Posted in arte, food by maurozz on febbraio 7, 2009

concettospaziale_luciofontana

A visitare la mostra di Lucio Fontana a Palazzo Ducale di Genova.
Viene perche’ la prima sala e’ tutta virata sul nero, e un po’ di ansia te la mette. I tagli alle tele saranno anche belli, ma ripetuti all’infinito danno quel senso di noia acida che intriga si ma (appunto) crea un po’ di mal di pancia. L’uovo nero (con taglio naturalmente) proietta nello spazio angusto dell’infinito domestico … e te lo figuri nel tuo soggiorno con orrore.

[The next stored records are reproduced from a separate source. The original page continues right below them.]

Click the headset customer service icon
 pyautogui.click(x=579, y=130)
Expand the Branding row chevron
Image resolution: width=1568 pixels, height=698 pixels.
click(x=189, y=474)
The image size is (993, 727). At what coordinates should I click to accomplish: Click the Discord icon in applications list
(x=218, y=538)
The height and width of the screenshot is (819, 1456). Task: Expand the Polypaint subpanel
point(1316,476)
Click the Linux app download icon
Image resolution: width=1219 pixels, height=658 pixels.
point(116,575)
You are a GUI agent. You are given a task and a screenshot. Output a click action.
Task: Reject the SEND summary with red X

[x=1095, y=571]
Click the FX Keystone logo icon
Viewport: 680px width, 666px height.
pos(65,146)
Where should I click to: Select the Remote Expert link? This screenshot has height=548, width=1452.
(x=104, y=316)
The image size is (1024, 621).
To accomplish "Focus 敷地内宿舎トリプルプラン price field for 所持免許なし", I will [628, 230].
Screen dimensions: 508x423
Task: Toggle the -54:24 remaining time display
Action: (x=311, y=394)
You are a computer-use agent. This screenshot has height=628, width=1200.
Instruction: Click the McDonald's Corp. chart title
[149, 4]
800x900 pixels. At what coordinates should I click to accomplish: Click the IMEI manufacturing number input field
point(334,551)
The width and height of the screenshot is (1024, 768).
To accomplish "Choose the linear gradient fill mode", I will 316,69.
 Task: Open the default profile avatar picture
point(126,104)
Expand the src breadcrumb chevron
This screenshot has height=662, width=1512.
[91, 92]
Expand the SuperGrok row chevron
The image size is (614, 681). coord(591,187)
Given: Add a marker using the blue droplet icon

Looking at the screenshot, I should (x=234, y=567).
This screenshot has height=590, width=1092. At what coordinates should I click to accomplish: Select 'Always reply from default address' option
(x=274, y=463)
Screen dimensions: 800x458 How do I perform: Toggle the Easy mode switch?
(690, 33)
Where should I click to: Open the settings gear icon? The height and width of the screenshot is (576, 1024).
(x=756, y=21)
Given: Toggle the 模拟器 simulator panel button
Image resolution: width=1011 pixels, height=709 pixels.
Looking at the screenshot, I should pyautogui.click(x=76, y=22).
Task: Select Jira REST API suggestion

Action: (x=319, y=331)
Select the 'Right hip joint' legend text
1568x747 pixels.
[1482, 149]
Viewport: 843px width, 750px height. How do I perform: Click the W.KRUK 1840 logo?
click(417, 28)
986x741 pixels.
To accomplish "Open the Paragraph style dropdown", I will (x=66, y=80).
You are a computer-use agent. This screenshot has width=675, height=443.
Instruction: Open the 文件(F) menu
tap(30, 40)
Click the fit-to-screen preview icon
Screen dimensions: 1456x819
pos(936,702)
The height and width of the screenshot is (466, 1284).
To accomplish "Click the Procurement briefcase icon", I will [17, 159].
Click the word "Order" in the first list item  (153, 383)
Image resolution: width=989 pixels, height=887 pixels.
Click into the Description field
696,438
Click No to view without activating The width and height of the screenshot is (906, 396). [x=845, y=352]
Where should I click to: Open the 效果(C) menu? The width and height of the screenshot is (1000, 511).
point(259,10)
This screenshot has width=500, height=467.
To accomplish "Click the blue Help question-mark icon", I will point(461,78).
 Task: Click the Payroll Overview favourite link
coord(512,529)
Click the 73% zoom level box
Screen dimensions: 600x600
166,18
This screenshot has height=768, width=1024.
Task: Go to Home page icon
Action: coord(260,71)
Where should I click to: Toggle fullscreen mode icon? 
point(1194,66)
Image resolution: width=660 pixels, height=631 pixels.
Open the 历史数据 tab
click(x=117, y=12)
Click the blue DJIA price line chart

Segue poi la sala dei rosa, ma sempre di tagli si tratta. Poi l’oro, il rosso, il bianco e il giallo. Ma sempre di tagli si tratta.
Il caviale dopo’ un po’ viene a noia … anche Lucio Fontana. E sempre di tagli si tratta.
Tagli che inaspettatamente riabiliti e sdogani quando passi alle sculture, degne delle migliori bancarelle di souvenir di Albisola
.

Va bene dai, una mezz’ora spesa comunque bene in attesa dell’ennesimo round con la Citta’ Digitale.

Dove invece il mal di pancia non viene e’ a Verdello, provincia di Bergamo. In una trattoria che mirabilmente riesce a non prezzare la lista con diamanti grezzi infilandoci pero’ cibo di gran qualita’.
Il Battello si chiama, e ci potrete trovare anche l’ormai discusso Sfursat 5 stelle di Nino Negri.
Che e’ buono naturalmente, anzi moooolto buono ma con l’innegabile difetto di essere rosso.

Allora, giusto per tornare ai bianchi, devo scusarmi con il La’ di Moret di Udine; covo designato delle missioni friulane sottoforma di hotel, non l’avevo mai degnato di uno sguardo come ristorante. Sbagliando.
L’ambiente e’ tradizionale tanto da avere il classico fogolar, la cucina e’ creativa tanto da panare code di gamberi e servirle con marmellata di limoni
Nota stonata inaspettata: la malvasia istriana di Villa Russiz non mi ha convinto, ma forse e’ colpa mia, devo darle un’altra chance.